Other findings were also important. Our study showed that most women did not perceive any of the nine barriers provided as keeping them from seeking care for an STD or HIV infection. This finding is instructive in that a majority of women with a history of at least one STD or HIV may perceive STD/HIV care services as being accessible, implying success of service providers in this regard. A comparison of the demographics described for the community sample and the subsample was also instructive. A greater percentage of urban women and a lower percentage of rural women were in the subsample reporting a past STD/HIV than in the community sample. Also, a greater percentage of black women and a lower percentage of white women were in the STD/HIV subsample than the percentage in the community sample. Thus, black women from urban areas are overrepresented relative to self‐reported history of STD and HIV infection (of the seven women who reported being HIV‐positive, four were black, two were of mixed race, and five were from urban counties).
Limitations and Implications
Study results are limited by the validity of self‐reported history of STD and HIV infection as well as the validity of the questions assessing barriers to seeing a doctor and preference for STD/HIV testing location. Findings must be interpreted in the context of women perceiving barriers to seeking care about a suspected STD or HIV infection as opposed to a previously diagnosed infection. Also, women attending WIC clinics were asked to participate in a survey about women's health practices, thereby creating a potential for self‐selection bias. Low response rates from women in urban and suburban counties also created a potential for self‐selection bias. Finally, the logistic regression analyses were based on low sample sizes and may therefore have yielded unreliable measures of association.

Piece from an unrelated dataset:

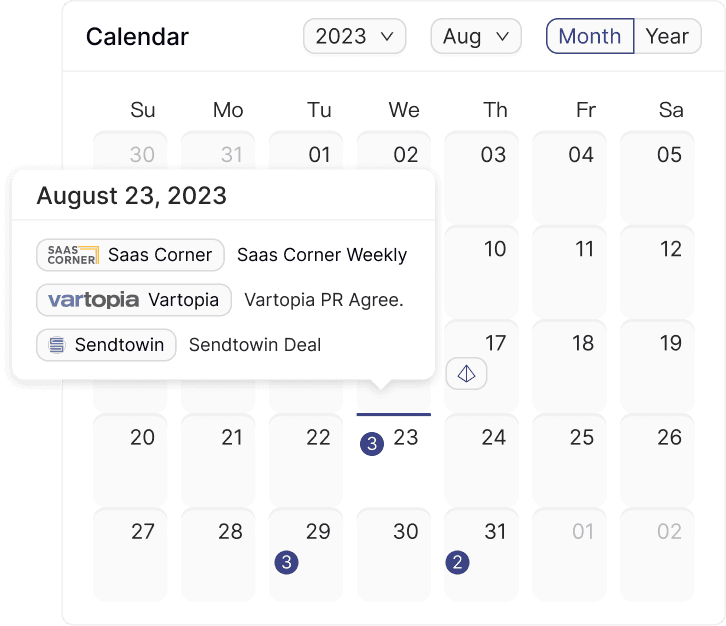Open the Aug month dropdown
The height and width of the screenshot is (626, 726).
pyautogui.click(x=476, y=37)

Overall, the findings supported our hypotheses. However, with regard to a common belief in the protective value of a steady partner, an alternative explanation exists. These women may have engaged in defensive denial relative to accepting the possibility that a steady partner infected them with an STD or HIV. In other words, some women may have suspected that their partner was not monogamous, but they did not think about this possibility at a salient level. However, we provided a response alternative for women who may have been experiencing defensive denial, i.e., “I did not want to deal with it.” Approximately 11% selected this response alternative, showing a separation of defensive denial from belief in the protective value of a steady partner.
Within these limitations, the data indicate a need to design prevention messages that address common barriers to seeking care for a suspected STD or HIV infection. For example, messages emphasizing to women the value of seeking care for a suspected STD or HIV infection even if they are in a steady, seemingly monogamous, relationship may be useful. These messages can be constructed to include information about the possibility of monogamous partners importing an undiagnosed STD or HIV infection from a pervious relationship. Further, the data support offering affordable STD/HIV‐related services in locations already providing other health services for women.